Saved data entries:

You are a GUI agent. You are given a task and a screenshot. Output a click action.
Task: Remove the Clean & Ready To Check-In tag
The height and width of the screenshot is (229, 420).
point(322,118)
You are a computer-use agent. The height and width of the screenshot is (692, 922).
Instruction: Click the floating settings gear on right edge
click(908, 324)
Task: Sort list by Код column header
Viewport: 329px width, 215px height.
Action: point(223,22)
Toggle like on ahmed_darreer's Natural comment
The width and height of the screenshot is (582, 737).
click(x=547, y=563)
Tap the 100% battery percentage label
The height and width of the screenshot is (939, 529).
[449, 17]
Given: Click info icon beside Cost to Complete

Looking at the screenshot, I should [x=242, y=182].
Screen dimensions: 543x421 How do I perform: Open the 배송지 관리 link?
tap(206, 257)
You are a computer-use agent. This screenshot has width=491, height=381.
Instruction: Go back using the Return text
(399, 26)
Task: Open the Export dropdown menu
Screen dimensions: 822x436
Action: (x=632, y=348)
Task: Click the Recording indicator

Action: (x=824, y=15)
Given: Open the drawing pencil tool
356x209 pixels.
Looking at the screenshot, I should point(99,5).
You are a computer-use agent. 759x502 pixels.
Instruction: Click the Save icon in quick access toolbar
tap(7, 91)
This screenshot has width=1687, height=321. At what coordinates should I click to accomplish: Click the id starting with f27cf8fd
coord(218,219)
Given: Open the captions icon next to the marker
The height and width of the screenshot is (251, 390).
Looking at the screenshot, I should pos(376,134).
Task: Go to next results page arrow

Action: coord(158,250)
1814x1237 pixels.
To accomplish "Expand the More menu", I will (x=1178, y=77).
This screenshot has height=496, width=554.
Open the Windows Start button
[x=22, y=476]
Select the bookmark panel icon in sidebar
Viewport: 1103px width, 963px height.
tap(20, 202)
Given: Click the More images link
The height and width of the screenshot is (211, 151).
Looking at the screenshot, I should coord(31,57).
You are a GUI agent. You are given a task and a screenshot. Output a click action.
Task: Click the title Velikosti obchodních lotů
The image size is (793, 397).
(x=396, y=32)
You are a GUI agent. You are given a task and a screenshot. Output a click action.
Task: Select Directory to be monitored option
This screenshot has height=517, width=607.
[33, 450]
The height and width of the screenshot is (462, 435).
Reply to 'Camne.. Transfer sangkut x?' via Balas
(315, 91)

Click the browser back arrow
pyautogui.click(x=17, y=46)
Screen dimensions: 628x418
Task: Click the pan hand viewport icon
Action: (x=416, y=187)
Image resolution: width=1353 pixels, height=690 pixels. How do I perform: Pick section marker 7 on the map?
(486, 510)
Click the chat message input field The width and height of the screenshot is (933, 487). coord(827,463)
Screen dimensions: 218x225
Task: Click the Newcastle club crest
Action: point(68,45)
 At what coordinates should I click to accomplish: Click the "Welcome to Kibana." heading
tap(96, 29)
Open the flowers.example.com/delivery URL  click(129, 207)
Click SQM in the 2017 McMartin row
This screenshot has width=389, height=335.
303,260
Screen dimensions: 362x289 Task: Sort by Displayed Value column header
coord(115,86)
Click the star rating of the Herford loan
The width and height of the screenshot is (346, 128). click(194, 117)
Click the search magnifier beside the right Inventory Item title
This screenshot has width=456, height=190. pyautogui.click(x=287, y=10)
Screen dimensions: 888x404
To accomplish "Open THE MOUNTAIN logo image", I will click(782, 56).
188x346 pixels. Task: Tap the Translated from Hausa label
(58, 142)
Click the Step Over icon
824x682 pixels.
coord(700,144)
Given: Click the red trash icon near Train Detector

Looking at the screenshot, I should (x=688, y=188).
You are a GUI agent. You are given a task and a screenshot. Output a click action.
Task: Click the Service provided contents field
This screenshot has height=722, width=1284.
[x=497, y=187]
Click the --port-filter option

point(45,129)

▶ [What needs to be done]
Copy each record from above without leaving any out.

▶ [Finished exercise]
You are a GUI agent. You are given a task and a screenshot. Output a click action.
Task: Remove the Clean & Ready To Check-In tag
The height and width of the screenshot is (229, 420).
point(322,118)
You are a computer-use agent. The height and width of the screenshot is (692, 922).
Instruction: Click the floating settings gear on right edge
click(908, 324)
Task: Sort list by Код column header
Viewport: 329px width, 215px height.
Action: point(223,22)
Toggle like on ahmed_darreer's Natural comment
The width and height of the screenshot is (582, 737).
click(x=547, y=563)
Tap the 100% battery percentage label
The height and width of the screenshot is (939, 529).
[449, 17]
Given: Click info icon beside Cost to Complete

Looking at the screenshot, I should [x=242, y=182].
Screen dimensions: 543x421 How do I perform: Open the 배송지 관리 link?
tap(206, 257)
You are a computer-use agent. This screenshot has width=491, height=381.
Instruction: Go back using the Return text
(399, 26)
Task: Open the Export dropdown menu
Screen dimensions: 822x436
Action: (x=632, y=348)
Task: Click the Recording indicator

Action: (x=824, y=15)
Given: Open the drawing pencil tool
356x209 pixels.
Looking at the screenshot, I should point(99,5).
You are a computer-use agent. 759x502 pixels.
Instruction: Click the Save icon in quick access toolbar
tap(7, 91)
This screenshot has width=1687, height=321. At what coordinates should I click to accomplish: Click the id starting with f27cf8fd
coord(218,219)
Given: Open the captions icon next to the marker
The height and width of the screenshot is (251, 390).
Looking at the screenshot, I should pos(376,134).
Task: Go to next results page arrow

Action: coord(158,250)
1814x1237 pixels.
To accomplish "Expand the More menu", I will (x=1178, y=77).
This screenshot has height=496, width=554.
Open the Windows Start button
[x=22, y=476]
Select the bookmark panel icon in sidebar
Viewport: 1103px width, 963px height.
tap(20, 202)
Given: Click the More images link
The height and width of the screenshot is (211, 151).
Looking at the screenshot, I should coord(31,57).
You are a GUI agent. You are given a task and a screenshot. Output a click action.
Task: Click the title Velikosti obchodních lotů
The image size is (793, 397).
(x=396, y=32)
You are a GUI agent. You are given a task and a screenshot. Output a click action.
Task: Select Directory to be monitored option
This screenshot has height=517, width=607.
[33, 450]
The height and width of the screenshot is (462, 435).
Reply to 'Camne.. Transfer sangkut x?' via Balas
(315, 91)

Click the browser back arrow
pyautogui.click(x=17, y=46)
Screen dimensions: 628x418
Task: Click the pan hand viewport icon
Action: (x=416, y=187)
Image resolution: width=1353 pixels, height=690 pixels. How do I perform: Pick section marker 7 on the map?
(486, 510)
Click the chat message input field The width and height of the screenshot is (933, 487). coord(827,463)
Screen dimensions: 218x225
Task: Click the Newcastle club crest
Action: point(68,45)
 At what coordinates should I click to accomplish: Click the "Welcome to Kibana." heading
tap(96, 29)
Open the flowers.example.com/delivery URL  click(129, 207)
Click SQM in the 2017 McMartin row
This screenshot has width=389, height=335.
303,260
Screen dimensions: 362x289 Task: Sort by Displayed Value column header
coord(115,86)
Click the star rating of the Herford loan
The width and height of the screenshot is (346, 128). click(194, 117)
Click the search magnifier beside the right Inventory Item title
This screenshot has width=456, height=190. pyautogui.click(x=287, y=10)
Screen dimensions: 888x404
To accomplish "Open THE MOUNTAIN logo image", I will click(782, 56).
188x346 pixels. Task: Tap the Translated from Hausa label
(58, 142)
Click the Step Over icon
824x682 pixels.
coord(700,144)
Given: Click the red trash icon near Train Detector

Looking at the screenshot, I should (x=688, y=188).
You are a GUI agent. You are given a task and a screenshot. Output a click action.
Task: Click the Service provided contents field
This screenshot has height=722, width=1284.
[x=497, y=187]
Click the --port-filter option

point(45,129)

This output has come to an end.